GROMACS 4.6 example: Direct ethanol solvation free energy
Free Energy Fundamentals |
---|
Methods of Free Energy Simulations
|
Free Energy How-to's |
---|
Setting up the calculation with Gromacs
There are nine intermediate states defined to perform the calculation of the solvation of ethanol. You will need to run nine different simulations. The will use the SAME .gro file (File:Ethanol.gro) , the SAME .top file, (File:Ethanol.mdp) and nine different .mdp (File:Ethanol.mdp) files. But the .mdp files will only be different by one line,
init_fep_state = X
Where X is 0 through 8, inclusive, because there are 9 states.
Running the calculation with Gromacs
Run grompp and mdrun as normal. Specifically:
grompp -f ethanol.X.mdp -c ethanol.gro -p ethanol.top -o ethanol.X.tpr -p $top -o $tpr -maxwarn 10
There may be some warnings, and you'll need to override, hence -maxwarn. X runs from 0 to 8.

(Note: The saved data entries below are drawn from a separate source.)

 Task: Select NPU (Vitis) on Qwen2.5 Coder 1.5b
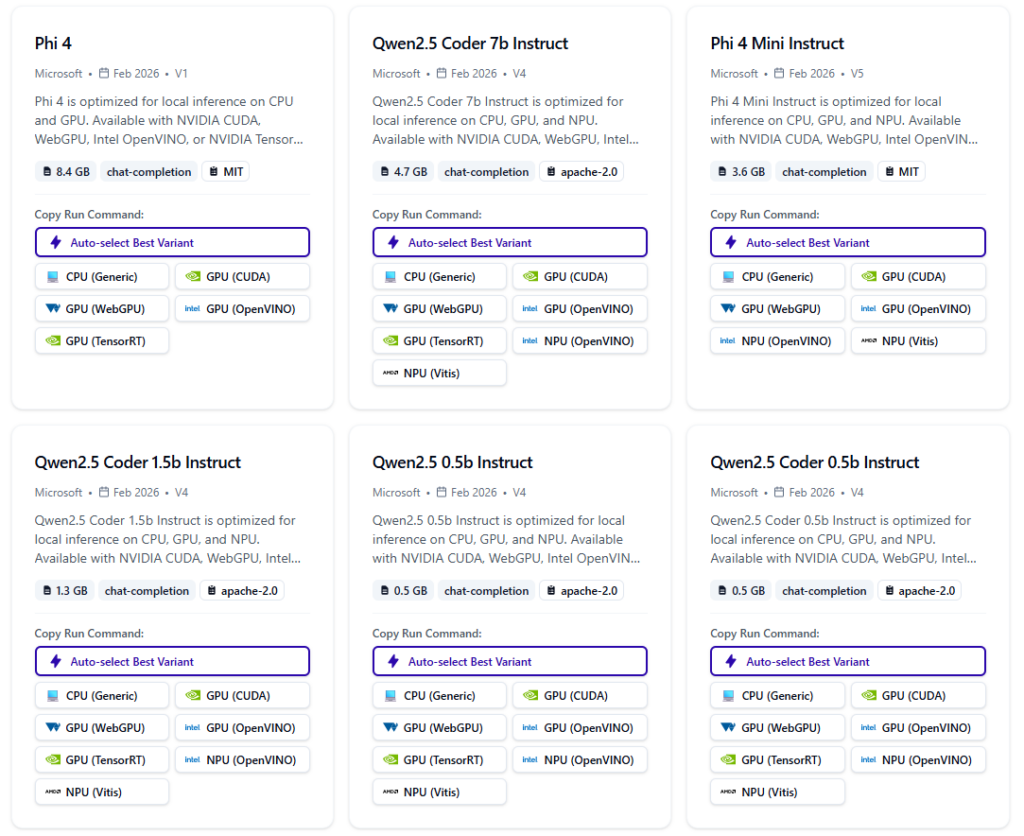[x=101, y=791]
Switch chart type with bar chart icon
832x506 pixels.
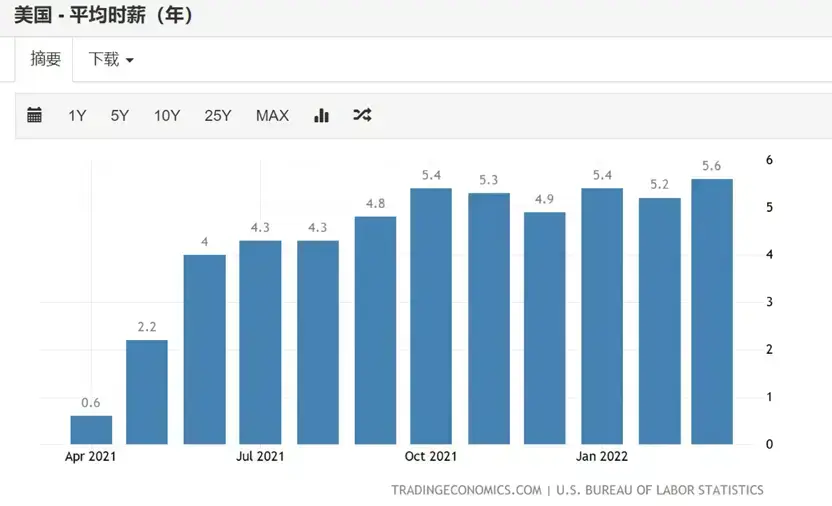click(x=322, y=115)
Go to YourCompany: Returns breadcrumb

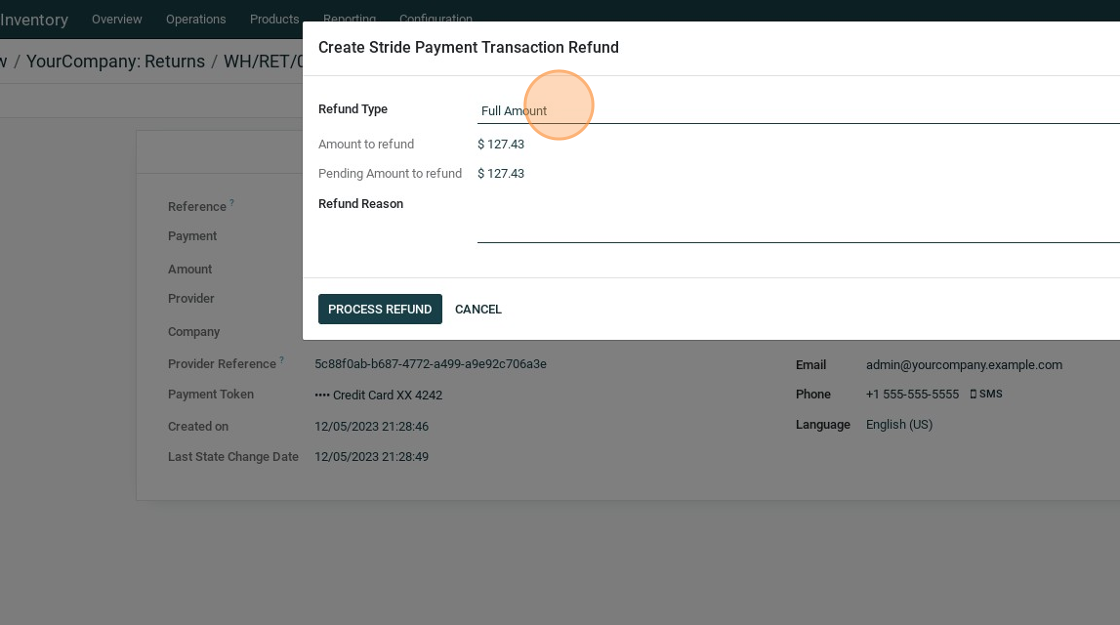point(115,61)
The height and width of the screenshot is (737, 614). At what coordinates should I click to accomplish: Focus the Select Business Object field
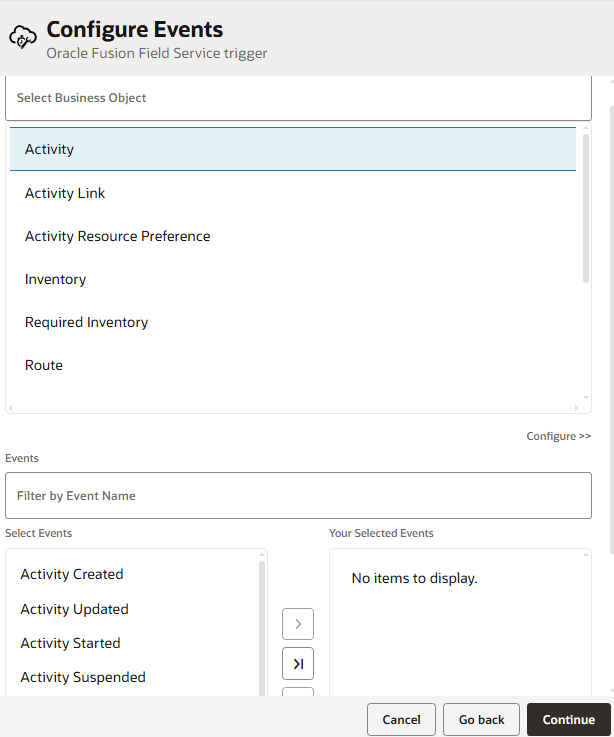298,98
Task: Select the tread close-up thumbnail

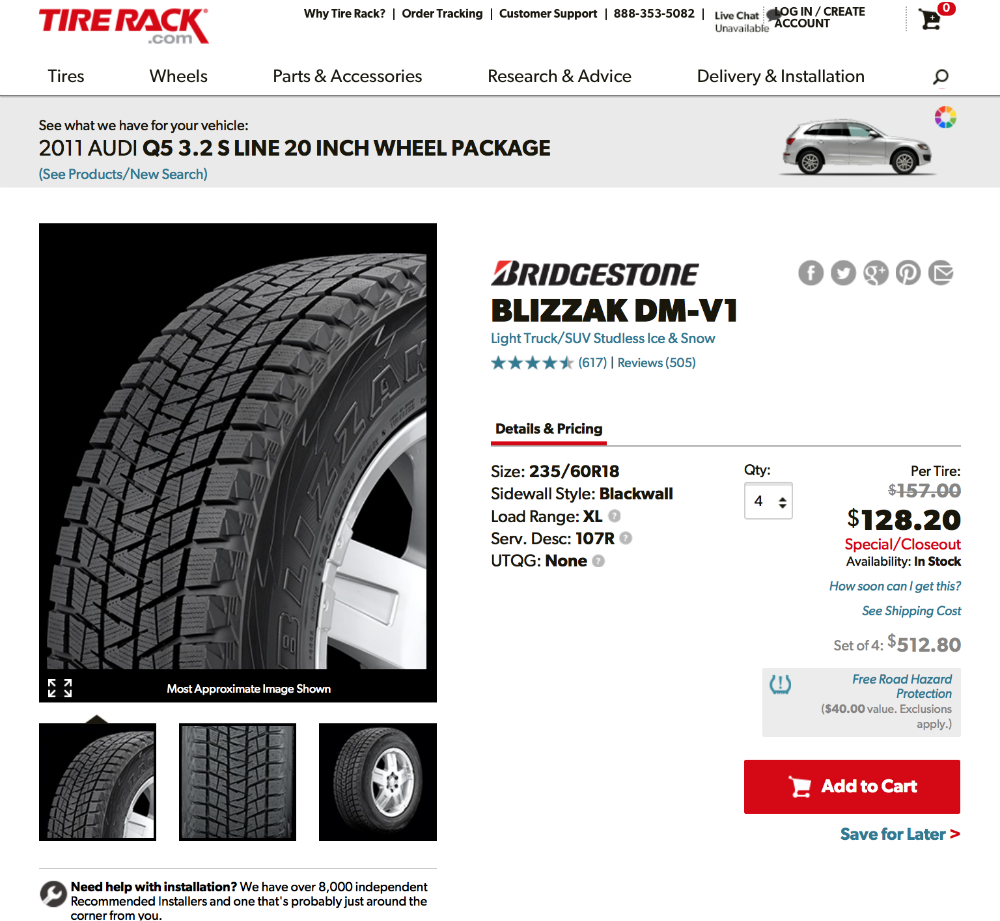Action: 237,782
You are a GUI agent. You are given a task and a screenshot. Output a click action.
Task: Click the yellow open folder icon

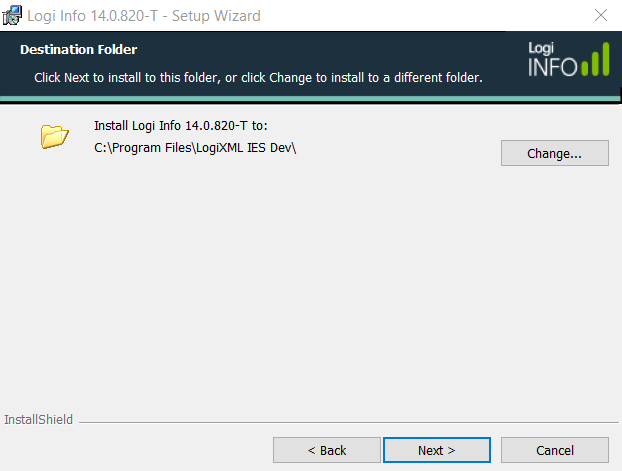pyautogui.click(x=55, y=136)
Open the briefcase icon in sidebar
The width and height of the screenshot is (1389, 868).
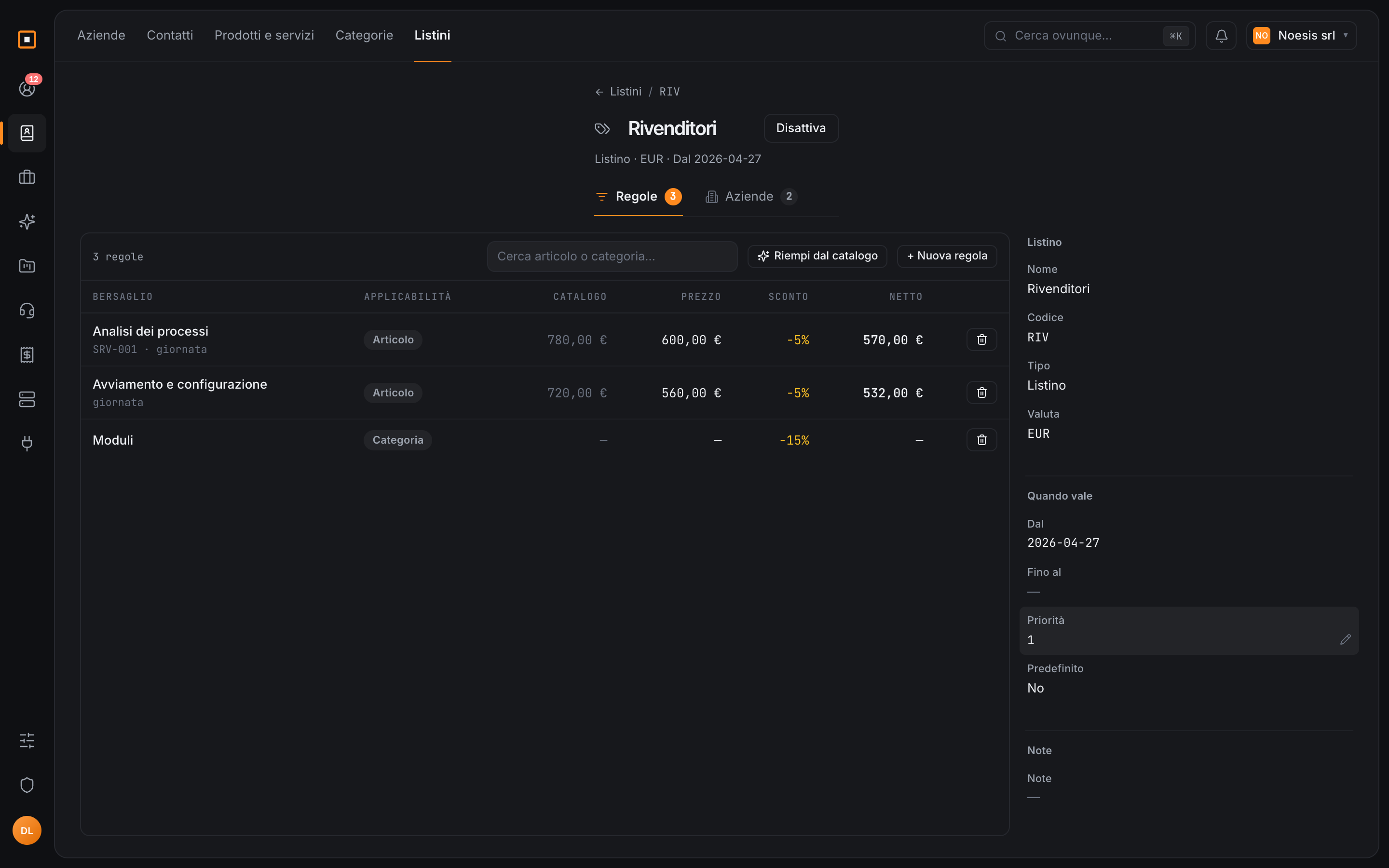coord(27,177)
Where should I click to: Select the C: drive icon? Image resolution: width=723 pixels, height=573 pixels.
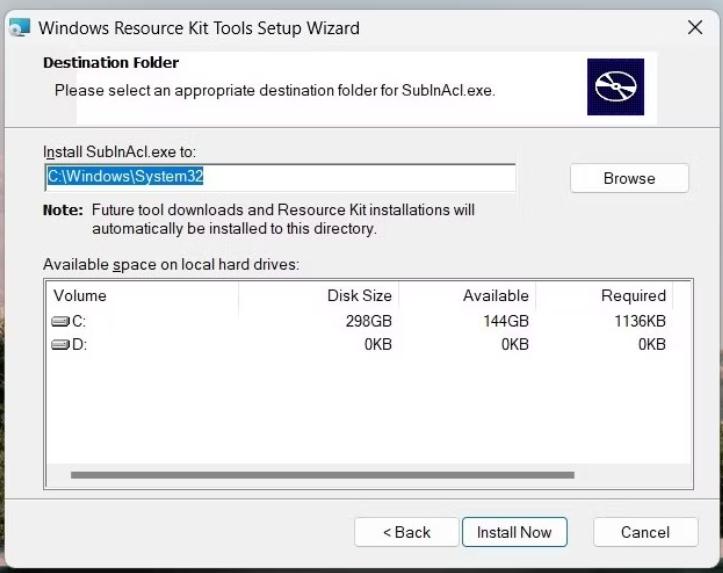(x=60, y=321)
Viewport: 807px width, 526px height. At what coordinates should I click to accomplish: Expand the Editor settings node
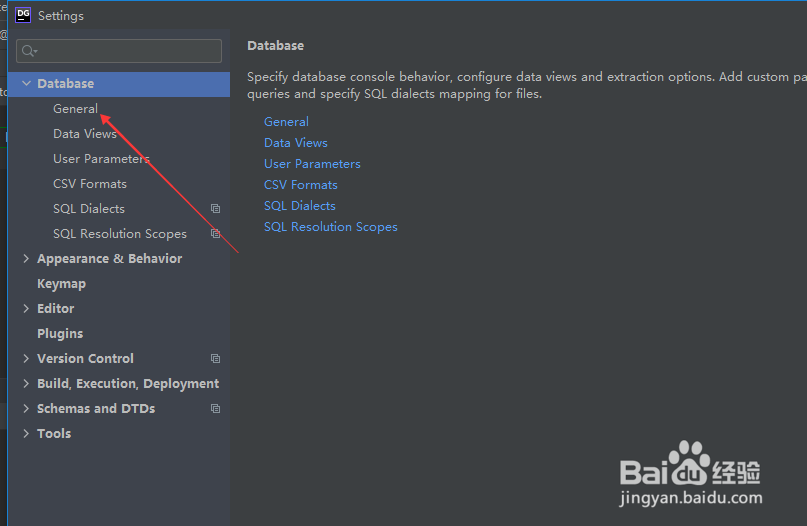pyautogui.click(x=26, y=309)
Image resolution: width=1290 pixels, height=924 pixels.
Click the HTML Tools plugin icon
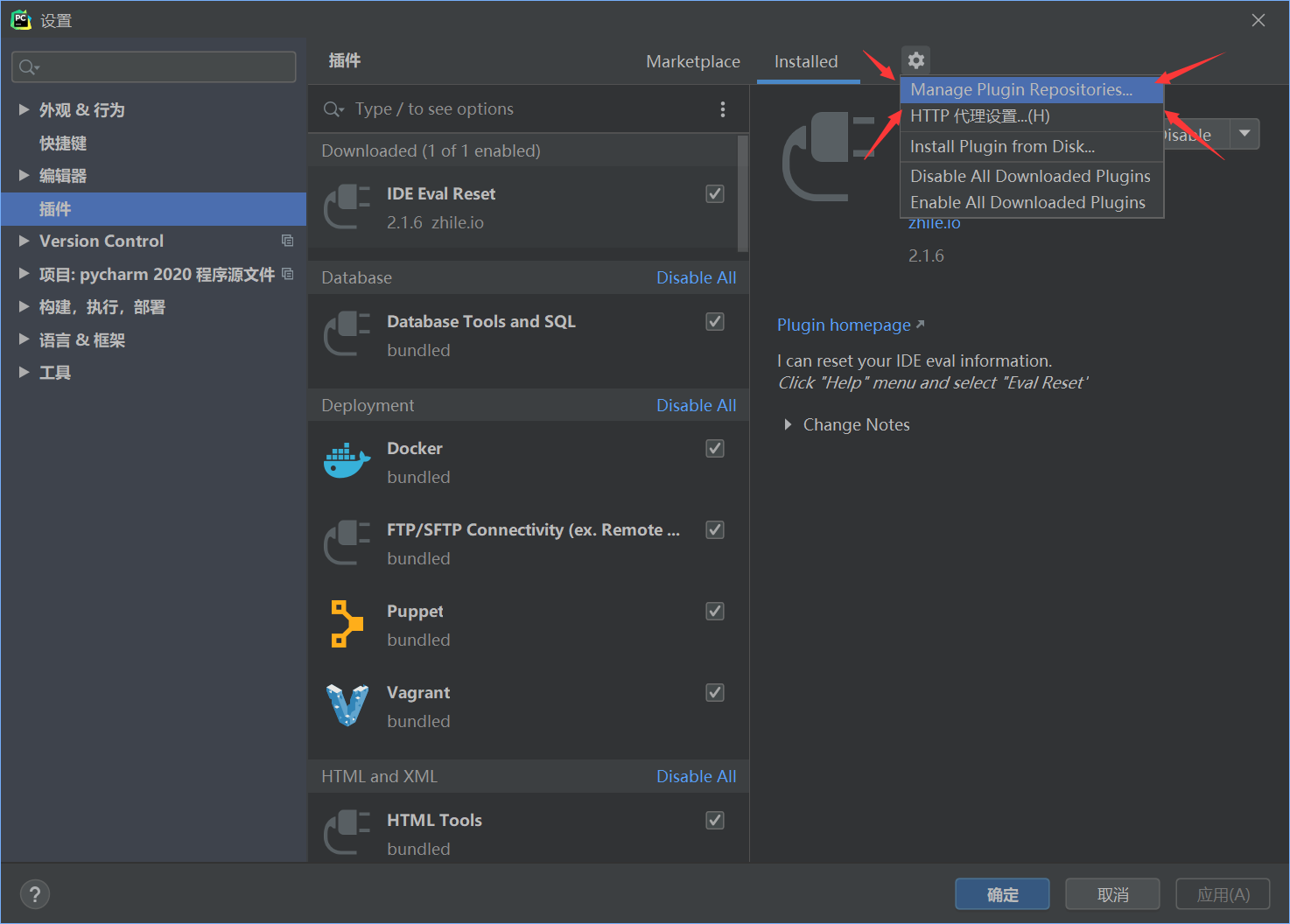(347, 832)
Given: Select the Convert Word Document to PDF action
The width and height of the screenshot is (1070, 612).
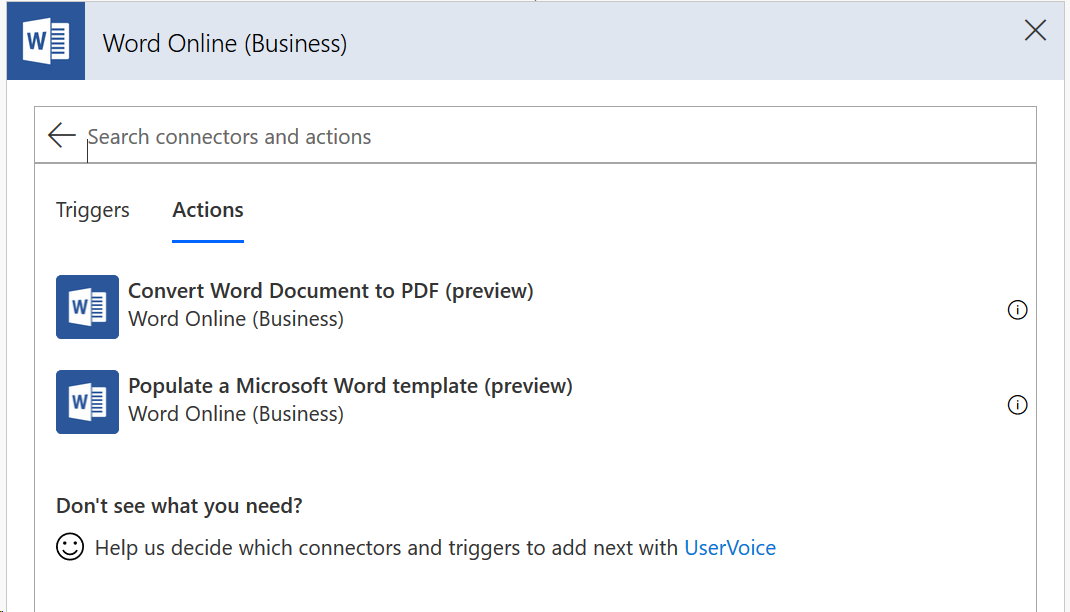Looking at the screenshot, I should 330,290.
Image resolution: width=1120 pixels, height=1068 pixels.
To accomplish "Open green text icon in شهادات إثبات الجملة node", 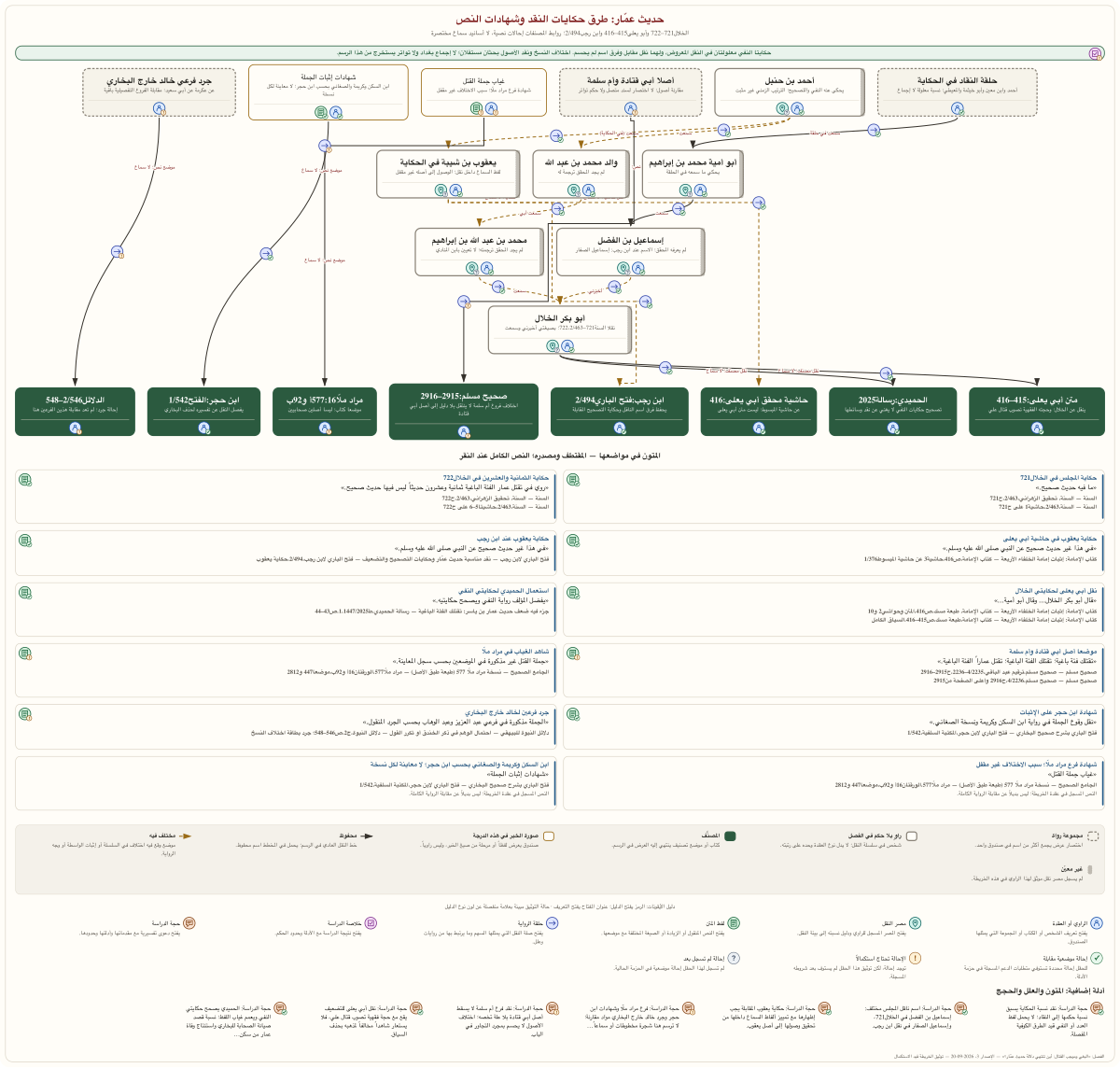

The number of threads can be anything you want (less than the number run on the cluster) If running on the cluster, you will also want to set the -nopin flag. If you don't set the dhdl file independently, it will be saved to ethanol.X.xvg, and might get written over accidentally if you run g_energy. X again runs 0-8
mdrun -nt 1 -deffnm ethanol.X -dhdl ethanol.X.dhdl.xvg
Strictly, you will only need the dhdl files, but looking at the others output files can be useful to determine
Analyze the calculation with Gromacs
After you have generated the dhdl files, you can then analyze them using pymbar with the dhdl output.
The correct invocation is:
python alchemical-gromacs.py -f directory/prefix -t 300 -p 1 -n 2500 -v > outpufile
-t is temperature -p is pressure -f is (prefix of the files, including directory)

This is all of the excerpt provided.